Galicië (Oost-Europa)
Galicië is een historische landstreek op de noordhellingen en het voorland van de Karpaten die tegenwoordig tot Polen en Oekraïne behoort. Het wordt begrensd door de Beskiden (zuidelijk), de Weichsel (noordwestelijk), de lijn tussen de monding van de San en de bron van de Zbroetsj (noordelijk), en tenslotte de rivieren Zbroetsj, Dnjestr en Tsjeremosj (zuidoostelijk). De grootste steden zijn Lviv en Kraków.
Het gebied was van 1772 tot 1918 als Koninkrijk Galicië en Lodomerië als kroonland van Oostenrijk een bestuurlijke eenheid en vervolgens tot 1939 een bestuurlijke eenheid in Polen. Tegenwoordig wordt de naam Galicië noch in Polen noch in Oekraïne in staatkundige zin gebruikt.

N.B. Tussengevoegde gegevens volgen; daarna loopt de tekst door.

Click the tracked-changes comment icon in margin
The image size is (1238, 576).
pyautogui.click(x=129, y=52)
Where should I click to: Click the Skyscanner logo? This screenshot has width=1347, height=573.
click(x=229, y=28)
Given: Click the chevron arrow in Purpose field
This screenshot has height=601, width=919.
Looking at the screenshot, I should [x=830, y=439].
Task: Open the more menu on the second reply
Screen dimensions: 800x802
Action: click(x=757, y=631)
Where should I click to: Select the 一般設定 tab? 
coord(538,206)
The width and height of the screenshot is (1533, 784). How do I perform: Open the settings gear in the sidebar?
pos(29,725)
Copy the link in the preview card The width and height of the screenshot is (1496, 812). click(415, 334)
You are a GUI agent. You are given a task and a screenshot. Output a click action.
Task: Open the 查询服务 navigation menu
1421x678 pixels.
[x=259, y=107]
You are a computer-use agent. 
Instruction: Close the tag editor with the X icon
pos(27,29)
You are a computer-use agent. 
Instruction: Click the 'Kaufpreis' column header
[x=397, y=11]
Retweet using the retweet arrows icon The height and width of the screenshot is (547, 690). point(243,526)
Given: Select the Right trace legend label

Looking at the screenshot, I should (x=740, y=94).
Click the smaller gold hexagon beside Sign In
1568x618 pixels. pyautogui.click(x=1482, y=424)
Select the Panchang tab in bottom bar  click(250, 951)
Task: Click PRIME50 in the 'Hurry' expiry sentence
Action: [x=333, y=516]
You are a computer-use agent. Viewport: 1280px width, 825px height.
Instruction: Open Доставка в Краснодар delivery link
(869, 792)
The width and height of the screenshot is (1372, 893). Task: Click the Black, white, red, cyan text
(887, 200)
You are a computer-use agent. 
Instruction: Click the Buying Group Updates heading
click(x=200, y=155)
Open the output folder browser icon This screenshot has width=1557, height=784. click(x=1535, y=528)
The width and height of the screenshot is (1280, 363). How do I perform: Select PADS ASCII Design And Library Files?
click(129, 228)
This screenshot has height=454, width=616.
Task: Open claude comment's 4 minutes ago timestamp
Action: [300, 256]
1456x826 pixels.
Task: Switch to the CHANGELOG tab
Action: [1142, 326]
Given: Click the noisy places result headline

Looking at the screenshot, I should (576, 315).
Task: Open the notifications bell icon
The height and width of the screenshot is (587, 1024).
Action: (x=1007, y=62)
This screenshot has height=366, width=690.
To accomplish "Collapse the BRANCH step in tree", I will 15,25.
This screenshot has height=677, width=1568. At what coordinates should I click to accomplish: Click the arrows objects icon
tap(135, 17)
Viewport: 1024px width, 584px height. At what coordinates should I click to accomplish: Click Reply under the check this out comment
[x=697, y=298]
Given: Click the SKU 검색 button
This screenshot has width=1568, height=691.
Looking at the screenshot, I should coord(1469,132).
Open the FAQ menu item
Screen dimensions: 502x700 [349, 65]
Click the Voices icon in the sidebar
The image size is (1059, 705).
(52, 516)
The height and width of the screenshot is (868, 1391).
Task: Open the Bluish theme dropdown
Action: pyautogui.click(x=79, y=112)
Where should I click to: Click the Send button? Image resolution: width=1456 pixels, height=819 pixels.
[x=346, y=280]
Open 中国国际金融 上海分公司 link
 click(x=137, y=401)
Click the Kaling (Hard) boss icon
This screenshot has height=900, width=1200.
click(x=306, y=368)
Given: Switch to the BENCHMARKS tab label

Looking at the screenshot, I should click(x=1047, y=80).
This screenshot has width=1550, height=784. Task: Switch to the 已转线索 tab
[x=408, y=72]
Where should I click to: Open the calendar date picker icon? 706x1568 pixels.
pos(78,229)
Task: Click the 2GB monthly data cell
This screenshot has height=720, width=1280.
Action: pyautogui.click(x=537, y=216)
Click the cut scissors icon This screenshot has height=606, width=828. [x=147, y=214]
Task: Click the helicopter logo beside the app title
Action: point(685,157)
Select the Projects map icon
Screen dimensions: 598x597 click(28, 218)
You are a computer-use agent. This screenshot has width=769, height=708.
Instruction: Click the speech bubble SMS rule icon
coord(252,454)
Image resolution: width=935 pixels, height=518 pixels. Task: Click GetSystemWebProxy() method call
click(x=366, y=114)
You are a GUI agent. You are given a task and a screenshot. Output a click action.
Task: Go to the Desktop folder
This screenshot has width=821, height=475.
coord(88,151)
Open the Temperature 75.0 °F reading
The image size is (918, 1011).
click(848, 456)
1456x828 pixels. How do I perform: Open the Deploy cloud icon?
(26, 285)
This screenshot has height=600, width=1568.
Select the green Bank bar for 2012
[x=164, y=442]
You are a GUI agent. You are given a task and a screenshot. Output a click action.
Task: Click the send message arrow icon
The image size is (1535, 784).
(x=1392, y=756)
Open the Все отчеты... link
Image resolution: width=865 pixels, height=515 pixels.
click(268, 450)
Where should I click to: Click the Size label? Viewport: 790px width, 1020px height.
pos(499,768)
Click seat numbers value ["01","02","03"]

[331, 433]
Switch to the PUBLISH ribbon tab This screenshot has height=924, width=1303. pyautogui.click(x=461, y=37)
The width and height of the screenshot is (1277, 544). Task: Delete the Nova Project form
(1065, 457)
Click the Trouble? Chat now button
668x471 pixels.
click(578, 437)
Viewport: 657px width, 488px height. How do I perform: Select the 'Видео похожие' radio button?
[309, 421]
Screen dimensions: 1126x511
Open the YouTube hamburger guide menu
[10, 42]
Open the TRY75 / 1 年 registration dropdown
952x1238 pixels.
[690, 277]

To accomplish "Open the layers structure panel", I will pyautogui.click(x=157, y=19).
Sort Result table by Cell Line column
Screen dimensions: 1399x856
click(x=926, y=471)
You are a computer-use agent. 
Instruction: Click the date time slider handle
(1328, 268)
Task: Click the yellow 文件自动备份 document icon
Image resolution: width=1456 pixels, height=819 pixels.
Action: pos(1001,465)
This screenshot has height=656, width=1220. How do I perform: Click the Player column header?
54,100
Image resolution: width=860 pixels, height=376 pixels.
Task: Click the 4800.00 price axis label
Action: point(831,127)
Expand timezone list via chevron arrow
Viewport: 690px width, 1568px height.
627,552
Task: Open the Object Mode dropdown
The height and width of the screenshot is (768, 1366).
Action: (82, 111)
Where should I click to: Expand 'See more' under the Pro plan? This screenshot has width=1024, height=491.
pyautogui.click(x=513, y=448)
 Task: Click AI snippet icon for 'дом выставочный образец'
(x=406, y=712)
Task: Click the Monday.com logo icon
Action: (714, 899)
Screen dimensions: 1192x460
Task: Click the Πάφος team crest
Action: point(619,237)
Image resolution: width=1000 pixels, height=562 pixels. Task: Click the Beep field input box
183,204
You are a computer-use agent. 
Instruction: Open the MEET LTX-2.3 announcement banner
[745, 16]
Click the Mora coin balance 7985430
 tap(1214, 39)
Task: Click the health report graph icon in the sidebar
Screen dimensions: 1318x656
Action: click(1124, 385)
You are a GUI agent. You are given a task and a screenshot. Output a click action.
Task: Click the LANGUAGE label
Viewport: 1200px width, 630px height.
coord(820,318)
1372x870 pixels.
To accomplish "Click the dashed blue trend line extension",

De Oostenrijkse Habsburgers verwierven Galicië met de Eerste Poolse Deling op grond van een oude Hongaarse claim op het gebied. Vanaf 1349 was Galicië Pools geweest. De kern stond bekend onder de naam Rood-Rusland. Galicië had een zeer gemengde bevolking. De overgrote meerderheid in West-Galicië (35.000 km²) was weliswaar Pools, maar in Oost-Galicië (45.000 km²) was de meerderheid van de bevolking Roetheens (zoals de Habsburgers de Oekraïeners binnen hun rijk noemden), terwijl het gebied rijk was aan minderheden, waaronder vooral ook Joden. De Habsburgers noemden Galicië vanaf 1772 Koninkrijk Galicië en Lodomerië, naar twee middeleeuwse Oost-Slavische vorstendommen, Halytsj en Volodymyr. Het was het grootste Oostenrijkse kroonland en een van de armste. De hoofdstad was Lemberg, het huidige Lviv. In 1910 telde Galicië ongeveer 8 miljoen inwoners, waarvan ruim 4 miljoen Polen, ruim 3 miljoen Oekraïners en ca. 500.000 joden.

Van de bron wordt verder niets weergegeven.